On Backends For Frontends
Just read Sam Newman’s Backends For Frontends. It’s a very insightful piece and a worthwhile read. I’ve encountered the pattern several times, but I didn’t have a name for it and I feel so glad to see it more formally defined.
In the article, Sam focused on how BFFs are used with an emphasis to mobile apps. But I think in webapps they are equally useful. While a webapp can be relied upon to do all sorts of API calls and processing and merging of data itself, it’s still better to offload that to the server-side component. Speed is still a virtue in webapps, even if processing power and network bandwidth is more abundant.
Furthermore, a web app has a lot of “integration points” with the outside internet and search engines in particular. You want to provide a robots.txt, a humans.txt, a sitemap.xml, RSS/Atom feeds etc. Similarly, auth flows are generally dependent on redirects even when done in house. If you’re using an OAuth provider, Facebook login or Auth0 logins, you’re definitely going to have to handle a redirect. And again, the BFF is the place to handle this properly and securely.
Finally, even when coding a SPA I think it’s a good idea to own the hosting of “static” assets like the compiled js and CSS, favicons etc. Serving these is done from memory so it should be quite fast regardless of tools used. Furthermore, you should have some sort of CDN in front of it and long caches for the static assets, so you won’t hit the the system that often. Finally, at least for your public & indexable views, server-side rendering is a must. And once again, the BFF is a good place to handle all this work.

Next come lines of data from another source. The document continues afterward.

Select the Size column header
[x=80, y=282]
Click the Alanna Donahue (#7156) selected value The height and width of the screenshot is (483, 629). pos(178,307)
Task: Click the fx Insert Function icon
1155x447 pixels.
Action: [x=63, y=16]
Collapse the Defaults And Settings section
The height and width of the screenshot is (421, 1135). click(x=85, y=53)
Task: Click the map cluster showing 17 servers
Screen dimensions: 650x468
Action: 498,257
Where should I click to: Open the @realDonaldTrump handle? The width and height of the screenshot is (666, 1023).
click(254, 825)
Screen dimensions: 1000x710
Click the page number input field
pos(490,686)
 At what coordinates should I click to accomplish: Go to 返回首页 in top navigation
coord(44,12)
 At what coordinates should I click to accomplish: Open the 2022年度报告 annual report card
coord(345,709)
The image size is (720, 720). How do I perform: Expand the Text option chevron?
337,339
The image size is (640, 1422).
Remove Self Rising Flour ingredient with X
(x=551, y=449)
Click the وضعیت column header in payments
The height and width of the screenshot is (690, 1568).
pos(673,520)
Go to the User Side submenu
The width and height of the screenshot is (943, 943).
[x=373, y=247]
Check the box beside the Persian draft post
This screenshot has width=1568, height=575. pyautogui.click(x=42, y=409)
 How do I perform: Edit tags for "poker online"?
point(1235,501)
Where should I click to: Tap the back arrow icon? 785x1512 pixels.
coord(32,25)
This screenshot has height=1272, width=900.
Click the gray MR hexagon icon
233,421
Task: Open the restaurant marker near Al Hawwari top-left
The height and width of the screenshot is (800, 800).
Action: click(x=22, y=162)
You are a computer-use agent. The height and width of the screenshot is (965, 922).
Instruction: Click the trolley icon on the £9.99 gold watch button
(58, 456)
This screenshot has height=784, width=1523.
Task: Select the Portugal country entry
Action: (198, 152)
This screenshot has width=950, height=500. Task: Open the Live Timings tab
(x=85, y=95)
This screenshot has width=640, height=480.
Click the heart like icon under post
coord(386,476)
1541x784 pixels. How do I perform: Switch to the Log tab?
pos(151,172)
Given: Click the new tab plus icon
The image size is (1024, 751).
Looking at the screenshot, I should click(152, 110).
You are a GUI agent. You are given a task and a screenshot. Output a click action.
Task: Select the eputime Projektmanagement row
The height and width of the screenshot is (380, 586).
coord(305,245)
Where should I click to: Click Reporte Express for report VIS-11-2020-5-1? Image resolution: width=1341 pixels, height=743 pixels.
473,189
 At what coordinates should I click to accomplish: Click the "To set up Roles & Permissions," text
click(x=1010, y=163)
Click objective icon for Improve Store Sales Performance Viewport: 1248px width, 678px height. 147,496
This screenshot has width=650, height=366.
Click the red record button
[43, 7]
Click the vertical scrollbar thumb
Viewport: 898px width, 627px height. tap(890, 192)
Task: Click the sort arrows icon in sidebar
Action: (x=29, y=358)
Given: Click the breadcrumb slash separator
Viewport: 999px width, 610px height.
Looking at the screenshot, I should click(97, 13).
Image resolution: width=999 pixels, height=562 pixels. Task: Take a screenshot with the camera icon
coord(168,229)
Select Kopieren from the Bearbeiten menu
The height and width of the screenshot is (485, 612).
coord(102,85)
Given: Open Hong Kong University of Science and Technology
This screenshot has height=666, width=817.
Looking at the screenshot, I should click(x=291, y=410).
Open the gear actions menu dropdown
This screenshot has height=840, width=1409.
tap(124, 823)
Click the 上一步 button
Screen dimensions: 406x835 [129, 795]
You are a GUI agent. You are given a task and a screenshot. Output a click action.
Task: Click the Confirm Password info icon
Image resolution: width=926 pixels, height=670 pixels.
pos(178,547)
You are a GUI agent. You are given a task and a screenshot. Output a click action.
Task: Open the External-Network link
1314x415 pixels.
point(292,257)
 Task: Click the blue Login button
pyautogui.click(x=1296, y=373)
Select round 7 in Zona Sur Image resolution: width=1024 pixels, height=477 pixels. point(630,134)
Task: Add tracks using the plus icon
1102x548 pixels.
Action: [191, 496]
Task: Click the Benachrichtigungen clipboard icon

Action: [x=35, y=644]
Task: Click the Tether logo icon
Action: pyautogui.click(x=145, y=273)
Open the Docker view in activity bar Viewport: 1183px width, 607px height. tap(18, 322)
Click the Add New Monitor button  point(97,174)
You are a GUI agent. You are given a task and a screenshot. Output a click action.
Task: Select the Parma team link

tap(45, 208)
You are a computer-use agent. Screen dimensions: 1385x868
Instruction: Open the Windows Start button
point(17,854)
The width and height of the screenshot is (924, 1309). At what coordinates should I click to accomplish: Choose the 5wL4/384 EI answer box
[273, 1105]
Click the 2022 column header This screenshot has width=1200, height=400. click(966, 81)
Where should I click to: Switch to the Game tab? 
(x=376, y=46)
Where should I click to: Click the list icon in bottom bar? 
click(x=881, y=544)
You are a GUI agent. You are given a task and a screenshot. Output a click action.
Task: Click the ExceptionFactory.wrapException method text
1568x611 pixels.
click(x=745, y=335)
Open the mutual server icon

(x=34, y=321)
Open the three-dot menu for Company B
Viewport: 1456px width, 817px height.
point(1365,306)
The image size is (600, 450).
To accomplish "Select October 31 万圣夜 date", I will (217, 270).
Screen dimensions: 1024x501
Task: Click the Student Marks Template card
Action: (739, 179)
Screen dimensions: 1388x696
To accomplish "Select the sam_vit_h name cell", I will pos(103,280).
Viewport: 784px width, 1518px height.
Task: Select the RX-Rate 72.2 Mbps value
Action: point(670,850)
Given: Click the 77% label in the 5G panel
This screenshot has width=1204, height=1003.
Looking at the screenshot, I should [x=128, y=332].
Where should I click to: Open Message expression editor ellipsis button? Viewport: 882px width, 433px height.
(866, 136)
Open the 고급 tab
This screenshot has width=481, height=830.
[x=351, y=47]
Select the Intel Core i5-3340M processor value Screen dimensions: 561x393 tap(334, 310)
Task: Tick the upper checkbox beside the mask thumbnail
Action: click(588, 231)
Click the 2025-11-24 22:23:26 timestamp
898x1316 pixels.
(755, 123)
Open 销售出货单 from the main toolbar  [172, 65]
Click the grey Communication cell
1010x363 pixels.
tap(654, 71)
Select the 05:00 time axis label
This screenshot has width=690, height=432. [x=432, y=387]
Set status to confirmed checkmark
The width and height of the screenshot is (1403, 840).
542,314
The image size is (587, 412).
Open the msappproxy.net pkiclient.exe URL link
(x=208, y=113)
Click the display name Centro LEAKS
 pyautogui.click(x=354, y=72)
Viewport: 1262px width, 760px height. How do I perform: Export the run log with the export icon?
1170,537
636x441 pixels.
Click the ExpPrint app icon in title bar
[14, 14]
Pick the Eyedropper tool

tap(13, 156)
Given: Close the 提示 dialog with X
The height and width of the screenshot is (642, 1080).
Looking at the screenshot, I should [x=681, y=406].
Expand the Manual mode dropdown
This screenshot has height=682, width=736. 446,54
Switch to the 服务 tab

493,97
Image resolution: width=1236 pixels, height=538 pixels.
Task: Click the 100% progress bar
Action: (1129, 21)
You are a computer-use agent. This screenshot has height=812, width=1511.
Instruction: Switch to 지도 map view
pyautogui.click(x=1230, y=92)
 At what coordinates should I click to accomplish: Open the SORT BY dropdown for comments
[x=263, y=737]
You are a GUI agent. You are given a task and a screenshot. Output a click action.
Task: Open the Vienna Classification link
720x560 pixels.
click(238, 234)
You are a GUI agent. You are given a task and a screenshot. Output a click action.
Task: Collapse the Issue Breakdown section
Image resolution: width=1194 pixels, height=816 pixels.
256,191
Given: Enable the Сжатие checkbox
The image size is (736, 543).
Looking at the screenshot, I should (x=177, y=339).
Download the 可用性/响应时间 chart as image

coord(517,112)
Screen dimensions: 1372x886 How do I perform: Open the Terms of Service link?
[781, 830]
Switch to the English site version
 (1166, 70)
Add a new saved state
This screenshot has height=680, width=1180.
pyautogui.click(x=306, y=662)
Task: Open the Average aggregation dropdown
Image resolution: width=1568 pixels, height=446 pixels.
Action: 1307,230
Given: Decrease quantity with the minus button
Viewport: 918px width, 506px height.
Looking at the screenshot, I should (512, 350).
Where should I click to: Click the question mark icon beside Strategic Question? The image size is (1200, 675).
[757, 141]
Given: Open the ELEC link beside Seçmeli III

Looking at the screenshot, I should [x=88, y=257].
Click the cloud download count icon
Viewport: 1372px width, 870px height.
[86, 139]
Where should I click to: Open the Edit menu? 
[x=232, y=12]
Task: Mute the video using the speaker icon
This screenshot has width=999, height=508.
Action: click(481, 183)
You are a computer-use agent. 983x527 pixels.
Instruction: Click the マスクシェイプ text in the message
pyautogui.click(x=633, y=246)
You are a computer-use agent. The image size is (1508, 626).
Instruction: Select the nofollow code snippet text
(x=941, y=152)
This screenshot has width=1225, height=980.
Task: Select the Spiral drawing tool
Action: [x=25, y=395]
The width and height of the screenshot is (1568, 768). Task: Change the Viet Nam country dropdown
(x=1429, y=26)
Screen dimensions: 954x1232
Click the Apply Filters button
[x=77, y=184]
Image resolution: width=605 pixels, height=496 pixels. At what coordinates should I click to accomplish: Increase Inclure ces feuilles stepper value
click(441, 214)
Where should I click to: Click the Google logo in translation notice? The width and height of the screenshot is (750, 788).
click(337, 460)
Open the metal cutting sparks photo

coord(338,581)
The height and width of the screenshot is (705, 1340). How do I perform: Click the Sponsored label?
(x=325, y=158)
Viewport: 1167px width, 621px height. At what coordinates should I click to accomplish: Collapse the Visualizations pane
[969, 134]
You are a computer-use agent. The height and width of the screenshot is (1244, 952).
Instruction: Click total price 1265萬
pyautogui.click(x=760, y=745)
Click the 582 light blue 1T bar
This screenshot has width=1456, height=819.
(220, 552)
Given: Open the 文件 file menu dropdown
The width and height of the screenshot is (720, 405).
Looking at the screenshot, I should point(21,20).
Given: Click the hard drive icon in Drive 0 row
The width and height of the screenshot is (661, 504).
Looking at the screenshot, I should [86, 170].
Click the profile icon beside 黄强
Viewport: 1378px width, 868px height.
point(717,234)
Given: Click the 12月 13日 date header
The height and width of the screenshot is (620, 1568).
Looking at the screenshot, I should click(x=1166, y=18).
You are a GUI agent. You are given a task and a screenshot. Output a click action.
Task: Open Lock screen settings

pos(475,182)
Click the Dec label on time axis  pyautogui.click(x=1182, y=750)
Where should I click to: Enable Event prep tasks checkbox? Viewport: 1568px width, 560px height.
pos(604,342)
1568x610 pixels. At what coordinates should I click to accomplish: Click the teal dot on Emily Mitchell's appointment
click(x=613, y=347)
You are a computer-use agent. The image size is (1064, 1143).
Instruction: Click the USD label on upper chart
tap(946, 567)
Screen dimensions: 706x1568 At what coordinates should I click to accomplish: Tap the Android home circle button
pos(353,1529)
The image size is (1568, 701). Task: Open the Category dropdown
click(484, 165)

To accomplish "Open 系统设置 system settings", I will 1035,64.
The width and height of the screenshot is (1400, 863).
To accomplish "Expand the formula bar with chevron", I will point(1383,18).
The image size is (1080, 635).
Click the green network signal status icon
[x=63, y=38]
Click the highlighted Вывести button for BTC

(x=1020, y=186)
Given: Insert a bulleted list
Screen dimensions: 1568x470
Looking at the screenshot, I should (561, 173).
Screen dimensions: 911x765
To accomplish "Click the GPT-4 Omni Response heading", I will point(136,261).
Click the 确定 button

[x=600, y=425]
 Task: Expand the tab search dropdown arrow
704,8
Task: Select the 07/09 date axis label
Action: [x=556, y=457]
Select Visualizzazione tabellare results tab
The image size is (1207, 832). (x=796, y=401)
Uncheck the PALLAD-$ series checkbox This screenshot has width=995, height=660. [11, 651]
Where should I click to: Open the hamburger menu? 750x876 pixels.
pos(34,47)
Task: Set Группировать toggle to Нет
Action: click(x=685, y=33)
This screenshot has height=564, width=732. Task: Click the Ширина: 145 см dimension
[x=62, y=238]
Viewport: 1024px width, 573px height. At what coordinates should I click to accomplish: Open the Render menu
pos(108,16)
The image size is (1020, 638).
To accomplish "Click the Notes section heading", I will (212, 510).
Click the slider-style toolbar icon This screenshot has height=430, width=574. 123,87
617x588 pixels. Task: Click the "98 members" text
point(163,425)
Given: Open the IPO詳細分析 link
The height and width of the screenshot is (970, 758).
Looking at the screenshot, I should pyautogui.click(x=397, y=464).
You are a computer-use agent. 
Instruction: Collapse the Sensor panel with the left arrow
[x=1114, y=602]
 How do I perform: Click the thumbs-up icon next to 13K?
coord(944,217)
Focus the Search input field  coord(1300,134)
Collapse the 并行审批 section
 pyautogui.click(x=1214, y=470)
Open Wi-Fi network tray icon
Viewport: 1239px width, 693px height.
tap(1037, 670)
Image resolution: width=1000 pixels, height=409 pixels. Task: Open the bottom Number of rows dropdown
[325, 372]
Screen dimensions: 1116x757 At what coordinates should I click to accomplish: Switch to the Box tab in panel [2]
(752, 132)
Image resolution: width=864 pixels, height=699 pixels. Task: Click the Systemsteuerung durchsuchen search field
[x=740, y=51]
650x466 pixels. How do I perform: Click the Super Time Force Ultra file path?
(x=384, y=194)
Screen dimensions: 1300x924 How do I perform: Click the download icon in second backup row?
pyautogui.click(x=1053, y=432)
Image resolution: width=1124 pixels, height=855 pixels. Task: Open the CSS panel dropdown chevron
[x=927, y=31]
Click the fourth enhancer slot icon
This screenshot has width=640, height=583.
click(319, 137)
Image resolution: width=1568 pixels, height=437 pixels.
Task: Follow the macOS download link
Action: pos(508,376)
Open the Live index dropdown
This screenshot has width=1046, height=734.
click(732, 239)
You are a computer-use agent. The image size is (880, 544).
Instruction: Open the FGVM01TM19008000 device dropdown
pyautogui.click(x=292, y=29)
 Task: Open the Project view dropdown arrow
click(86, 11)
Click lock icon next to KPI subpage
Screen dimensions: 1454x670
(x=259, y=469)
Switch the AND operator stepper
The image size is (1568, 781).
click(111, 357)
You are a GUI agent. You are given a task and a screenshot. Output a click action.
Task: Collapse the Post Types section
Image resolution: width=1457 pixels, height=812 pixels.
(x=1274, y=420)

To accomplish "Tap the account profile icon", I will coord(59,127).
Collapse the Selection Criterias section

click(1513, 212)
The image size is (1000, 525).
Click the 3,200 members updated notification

PS. As an extra, if the BFF is developed by the client team (which it should!), it can give that team some insights and experience with server-side development. In most organizations, the client teams tend to be much smaller than the non-client ones, and their tech stack and processes are quite different from the teams working on backend services or data munging etc. So there might be a certain sense of isolation. By having these teams also manage a service, you at least include them in the larger tech environment.